Sabbath rest

Daily Reading for January 12 • Aelred, Abbot of Rievaulx, 1167

About 1142, Bernard of Clairvaux asked Aelred to write his Mirror of Charity. Bernard encouraged his son in the faith to write this treatise as an apologetic for the new monastic way of living in the Cistercian order. In this work, it would be made clear that human relations were not just “natural,” and the craving for love not just a human need. For Aelred, following Augustine’s Confessions, it was forgetfulness of God our Creator, error of mind, and reversal of love in loving self before others that distort our affections and make us miserably frustrated in relationships. As Aelred had once fed on a memory of distinguished ancestral heritage, he now focused on the biblical awareness of being “created in the image and likeness of God.” Because God has created us in love, “our hearts are restless until they find their rest in God.” For the root of love is to will what another wills; it is becoming selfless. To consent then to what God loves and wills is a new orientation, a paradigm shift indeed!

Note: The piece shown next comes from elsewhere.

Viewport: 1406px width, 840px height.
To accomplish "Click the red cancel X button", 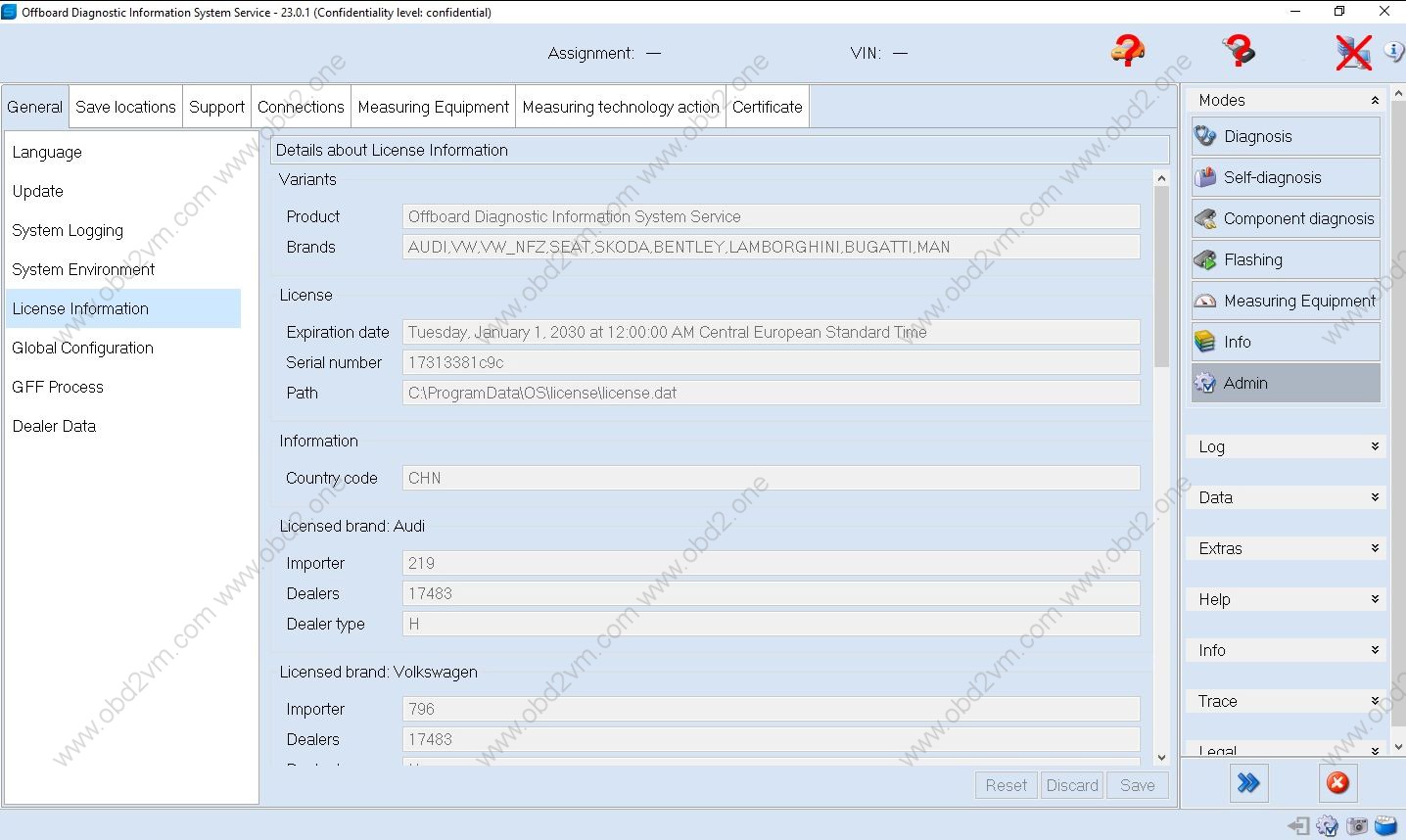I will tap(1337, 783).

This “spiritual art” is not abstract; it is learnt concretely. . . . For twenty-five years, Aelred daily lived what he also taught. It is all about the reordering of our loves, from “concupiscence” (or love of self) to “caritas” (or love of others), drawn by “affectus,” that supreme devotional attachment to God.

Aelred describes progress in loving God as “Sabbath rest.” He identifies three Sabbaths: in the first, the converted conscience is free of guilt, resting in divine acceptance and forgiveness; in the second, growing in love to others, brotherly affection grows and deepens in a peaceful community; third, love of self and love of neighbor lead onward to the love of God as the ultimate object of love, fully resting in God. “Spiritual friendship” is thus “a Sabbath rest” of devotion to Christ. All other relations of friendship radiate from that center at rest.

From “Profiles in Faith: Aelred of Rievaulx, Friend and Counselor” by James M. Houston, in Knowing and Doing: A Teaching Quarterly for Discipleship of Heart and Mind by the C. S. Lewis Institute (Fall 2007).